** start of Available records **
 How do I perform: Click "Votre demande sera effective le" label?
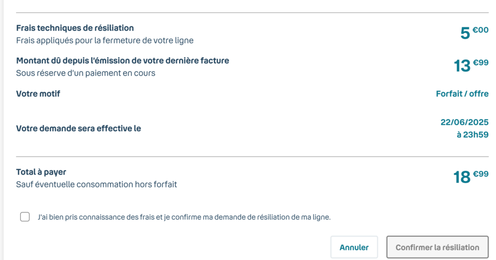point(78,129)
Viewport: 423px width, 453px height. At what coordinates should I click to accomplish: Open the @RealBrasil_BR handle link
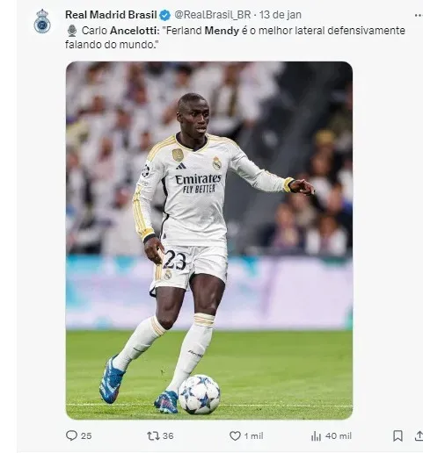coord(213,15)
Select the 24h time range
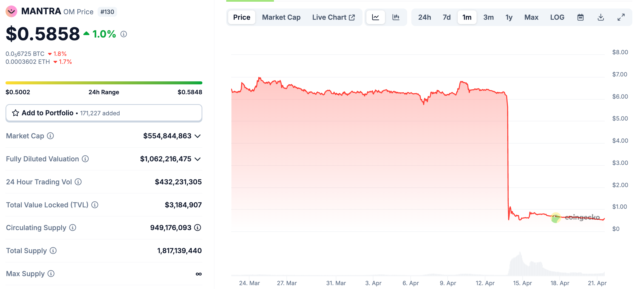637x289 pixels. coord(424,17)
** end of Available records **
* **Prompt**: Give the stretch of lines above, from the one containing "Viewport: 423px width, 453px" through the last line, as a JSON list of strings, one string per line, with blank lines skipped and the pictures left out.

* **Solution to this task**:
[
  "Viewport: 423px width, 453px height. At what coordinates should I click to accomplish: Open the @RealBrasil_BR handle link",
  "coord(213,15)",
  "Select the 24h time range",
  "637x289 pixels. coord(424,17)"
]